Foreign evangelical missionaries were required to obtain residency permits to remain in the country. Evangelical Christians reported the permits were prohibitively expensive, leading some missionaries to risk the consequences of not obtaining or renewing such permits. The local police reportedly enforced the requirement with threatened deportation and requested a small bribe as an alternative. There were no deportations reported. The residency permits were not required for Catholic missionaries.
Protestant groups, including the Reformed Church, Seventh-day Adventists, Assemblies of God, Baptists, and other evangelical Christians operated primary and secondary schools. These schools had to be registered with the government and fulfill standard curriculum requirements.
Catholic masses were a normal part of all major ceremonial functions, such as National Day on October 12 and the President’s Birthday on June 5. Catholic leaders met publicly with government officials and were usually the only religious leaders to do so. Catholic and Reformed Church leaders were often seated in preferred locations at official functions. On May 28, President Teodoro Obiang Nguema Mbasogo opened the new Catholic Church of Our Lady of Bisila, which was totally financed by the government, on the mountain peak above Malabo.

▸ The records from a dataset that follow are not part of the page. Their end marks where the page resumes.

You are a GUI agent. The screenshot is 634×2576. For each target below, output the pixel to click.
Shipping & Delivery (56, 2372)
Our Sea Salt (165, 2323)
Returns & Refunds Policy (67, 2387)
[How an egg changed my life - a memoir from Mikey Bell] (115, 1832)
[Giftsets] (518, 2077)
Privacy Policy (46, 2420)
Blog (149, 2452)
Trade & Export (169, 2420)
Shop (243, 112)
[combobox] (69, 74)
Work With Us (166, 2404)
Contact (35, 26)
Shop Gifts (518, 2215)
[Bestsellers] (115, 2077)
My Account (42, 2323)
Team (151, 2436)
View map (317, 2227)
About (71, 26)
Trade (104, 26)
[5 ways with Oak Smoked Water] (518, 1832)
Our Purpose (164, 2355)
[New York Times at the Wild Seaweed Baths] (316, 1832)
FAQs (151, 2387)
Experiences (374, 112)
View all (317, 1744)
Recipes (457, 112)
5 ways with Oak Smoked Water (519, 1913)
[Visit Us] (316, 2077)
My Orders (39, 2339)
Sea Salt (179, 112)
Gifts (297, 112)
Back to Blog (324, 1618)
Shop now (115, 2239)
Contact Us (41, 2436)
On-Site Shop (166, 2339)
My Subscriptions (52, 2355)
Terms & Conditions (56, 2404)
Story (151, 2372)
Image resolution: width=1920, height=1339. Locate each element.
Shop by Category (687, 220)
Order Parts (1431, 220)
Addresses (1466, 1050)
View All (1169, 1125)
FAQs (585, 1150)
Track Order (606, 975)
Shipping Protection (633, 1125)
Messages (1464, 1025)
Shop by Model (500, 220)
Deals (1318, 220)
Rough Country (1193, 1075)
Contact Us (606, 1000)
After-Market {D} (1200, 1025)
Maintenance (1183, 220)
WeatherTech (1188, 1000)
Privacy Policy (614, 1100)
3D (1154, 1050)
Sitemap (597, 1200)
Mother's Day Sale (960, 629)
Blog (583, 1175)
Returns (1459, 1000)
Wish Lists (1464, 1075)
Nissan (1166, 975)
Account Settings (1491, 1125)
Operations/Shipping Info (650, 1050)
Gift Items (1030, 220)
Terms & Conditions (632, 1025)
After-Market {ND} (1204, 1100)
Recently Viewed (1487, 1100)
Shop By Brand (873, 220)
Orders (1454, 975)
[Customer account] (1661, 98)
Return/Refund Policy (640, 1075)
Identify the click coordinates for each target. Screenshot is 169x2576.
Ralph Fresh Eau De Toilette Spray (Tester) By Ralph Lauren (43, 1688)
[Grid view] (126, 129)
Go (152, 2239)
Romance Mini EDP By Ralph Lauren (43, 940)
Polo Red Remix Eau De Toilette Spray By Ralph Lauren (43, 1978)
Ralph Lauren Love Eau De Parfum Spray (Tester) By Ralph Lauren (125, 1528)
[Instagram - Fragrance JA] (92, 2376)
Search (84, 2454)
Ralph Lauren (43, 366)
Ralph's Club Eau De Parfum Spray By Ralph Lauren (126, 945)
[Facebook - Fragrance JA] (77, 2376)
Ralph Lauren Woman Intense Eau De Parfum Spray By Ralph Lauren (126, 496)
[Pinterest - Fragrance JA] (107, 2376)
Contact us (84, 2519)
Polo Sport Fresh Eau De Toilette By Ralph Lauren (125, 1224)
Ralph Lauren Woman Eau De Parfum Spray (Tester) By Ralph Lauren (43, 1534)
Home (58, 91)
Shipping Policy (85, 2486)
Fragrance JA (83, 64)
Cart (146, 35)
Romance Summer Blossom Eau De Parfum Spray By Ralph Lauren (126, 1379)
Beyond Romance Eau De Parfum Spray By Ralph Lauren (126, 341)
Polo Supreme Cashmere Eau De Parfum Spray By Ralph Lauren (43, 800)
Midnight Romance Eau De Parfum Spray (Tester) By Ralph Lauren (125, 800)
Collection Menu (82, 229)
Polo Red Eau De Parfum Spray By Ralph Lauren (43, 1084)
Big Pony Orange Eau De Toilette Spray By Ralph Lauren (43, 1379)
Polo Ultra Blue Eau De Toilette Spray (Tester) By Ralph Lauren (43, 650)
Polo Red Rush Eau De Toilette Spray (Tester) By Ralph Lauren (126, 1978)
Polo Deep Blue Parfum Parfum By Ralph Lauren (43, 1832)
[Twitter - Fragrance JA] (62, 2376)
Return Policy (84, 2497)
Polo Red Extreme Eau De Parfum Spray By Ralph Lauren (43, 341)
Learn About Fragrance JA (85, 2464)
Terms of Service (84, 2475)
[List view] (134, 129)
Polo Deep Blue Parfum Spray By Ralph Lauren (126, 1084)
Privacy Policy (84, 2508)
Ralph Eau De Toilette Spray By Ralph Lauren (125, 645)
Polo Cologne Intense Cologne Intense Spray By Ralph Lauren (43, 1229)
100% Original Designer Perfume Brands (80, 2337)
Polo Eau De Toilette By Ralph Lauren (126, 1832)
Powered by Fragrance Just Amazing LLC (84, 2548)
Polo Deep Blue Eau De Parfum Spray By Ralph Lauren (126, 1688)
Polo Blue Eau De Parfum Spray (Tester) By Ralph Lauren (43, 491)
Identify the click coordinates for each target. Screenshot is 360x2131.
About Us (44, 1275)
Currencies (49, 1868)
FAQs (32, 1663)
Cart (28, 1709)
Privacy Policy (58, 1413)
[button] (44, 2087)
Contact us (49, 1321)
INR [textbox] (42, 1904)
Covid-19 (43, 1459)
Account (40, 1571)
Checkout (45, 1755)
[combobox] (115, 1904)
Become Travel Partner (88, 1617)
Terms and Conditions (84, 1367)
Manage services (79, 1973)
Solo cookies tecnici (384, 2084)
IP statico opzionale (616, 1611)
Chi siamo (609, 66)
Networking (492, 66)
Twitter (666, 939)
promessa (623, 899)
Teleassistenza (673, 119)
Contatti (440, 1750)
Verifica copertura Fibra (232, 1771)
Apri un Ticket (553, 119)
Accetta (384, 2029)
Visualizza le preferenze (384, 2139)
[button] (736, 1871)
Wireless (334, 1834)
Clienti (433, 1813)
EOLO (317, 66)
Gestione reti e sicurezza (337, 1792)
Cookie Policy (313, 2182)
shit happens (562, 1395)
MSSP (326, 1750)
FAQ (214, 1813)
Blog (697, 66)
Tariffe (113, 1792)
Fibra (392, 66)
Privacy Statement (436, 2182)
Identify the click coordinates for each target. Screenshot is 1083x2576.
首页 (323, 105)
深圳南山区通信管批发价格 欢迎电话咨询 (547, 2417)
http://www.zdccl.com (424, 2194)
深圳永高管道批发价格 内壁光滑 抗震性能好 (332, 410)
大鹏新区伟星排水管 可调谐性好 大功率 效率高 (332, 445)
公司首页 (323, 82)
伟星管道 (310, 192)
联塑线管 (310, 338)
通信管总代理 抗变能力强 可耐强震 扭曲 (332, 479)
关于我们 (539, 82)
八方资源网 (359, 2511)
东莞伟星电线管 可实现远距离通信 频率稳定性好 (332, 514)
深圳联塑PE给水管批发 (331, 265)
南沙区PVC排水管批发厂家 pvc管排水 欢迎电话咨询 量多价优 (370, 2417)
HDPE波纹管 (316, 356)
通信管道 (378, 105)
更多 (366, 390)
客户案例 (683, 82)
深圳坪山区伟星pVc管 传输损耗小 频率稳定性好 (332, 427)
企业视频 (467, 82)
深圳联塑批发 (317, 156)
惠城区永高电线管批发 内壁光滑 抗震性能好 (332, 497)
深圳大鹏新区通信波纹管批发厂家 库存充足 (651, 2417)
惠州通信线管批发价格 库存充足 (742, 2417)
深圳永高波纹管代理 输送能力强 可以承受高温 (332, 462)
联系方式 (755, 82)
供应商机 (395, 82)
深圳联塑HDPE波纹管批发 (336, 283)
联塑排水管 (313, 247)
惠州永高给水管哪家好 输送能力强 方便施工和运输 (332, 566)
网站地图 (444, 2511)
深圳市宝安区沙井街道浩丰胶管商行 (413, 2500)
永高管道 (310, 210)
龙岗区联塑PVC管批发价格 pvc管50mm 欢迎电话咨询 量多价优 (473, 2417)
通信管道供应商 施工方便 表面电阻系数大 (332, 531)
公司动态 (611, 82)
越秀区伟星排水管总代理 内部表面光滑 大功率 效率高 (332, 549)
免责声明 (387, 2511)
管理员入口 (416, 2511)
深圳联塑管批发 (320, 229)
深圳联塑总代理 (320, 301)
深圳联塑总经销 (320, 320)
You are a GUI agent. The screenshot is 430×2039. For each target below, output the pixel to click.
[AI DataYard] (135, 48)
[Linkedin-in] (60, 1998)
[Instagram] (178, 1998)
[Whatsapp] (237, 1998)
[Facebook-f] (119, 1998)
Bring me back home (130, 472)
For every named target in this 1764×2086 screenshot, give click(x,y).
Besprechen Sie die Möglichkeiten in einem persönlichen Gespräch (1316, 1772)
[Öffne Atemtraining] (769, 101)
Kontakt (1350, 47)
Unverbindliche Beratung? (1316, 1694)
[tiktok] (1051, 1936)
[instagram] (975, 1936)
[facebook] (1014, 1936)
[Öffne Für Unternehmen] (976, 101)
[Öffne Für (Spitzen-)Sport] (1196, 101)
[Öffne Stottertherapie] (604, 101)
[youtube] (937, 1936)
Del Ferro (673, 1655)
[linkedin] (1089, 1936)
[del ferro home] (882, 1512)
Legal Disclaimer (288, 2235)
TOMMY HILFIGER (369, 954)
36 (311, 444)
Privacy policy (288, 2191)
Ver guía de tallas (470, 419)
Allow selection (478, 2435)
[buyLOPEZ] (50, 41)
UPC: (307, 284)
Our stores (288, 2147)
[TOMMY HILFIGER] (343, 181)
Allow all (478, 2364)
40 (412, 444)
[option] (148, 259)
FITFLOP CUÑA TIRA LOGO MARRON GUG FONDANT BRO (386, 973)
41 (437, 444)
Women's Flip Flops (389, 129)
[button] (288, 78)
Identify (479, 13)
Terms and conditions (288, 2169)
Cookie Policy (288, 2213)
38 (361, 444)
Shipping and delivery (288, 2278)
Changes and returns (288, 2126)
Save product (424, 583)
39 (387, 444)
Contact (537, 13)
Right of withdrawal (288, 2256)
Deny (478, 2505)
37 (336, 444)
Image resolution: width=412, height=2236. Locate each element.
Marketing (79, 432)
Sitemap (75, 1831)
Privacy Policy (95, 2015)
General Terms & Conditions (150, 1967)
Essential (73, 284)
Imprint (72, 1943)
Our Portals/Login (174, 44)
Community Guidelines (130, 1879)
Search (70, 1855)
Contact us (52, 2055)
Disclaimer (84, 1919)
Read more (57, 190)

The President of the Federation of Evangelical Churches stated that its annual Easter procession went smoothly and without any intervention from the police. In previous years, the national police initially tried to stop the procession, but the event was allowed to proceed after proof of government authorization.
Some non-Catholics who worked for the government continued to report that their supervisors strongly encouraged participation in religious activities related to their government positions, including attending Catholic masses. Government officials stated they were expected to attend the president’s birthday Mass at the Catholic Church.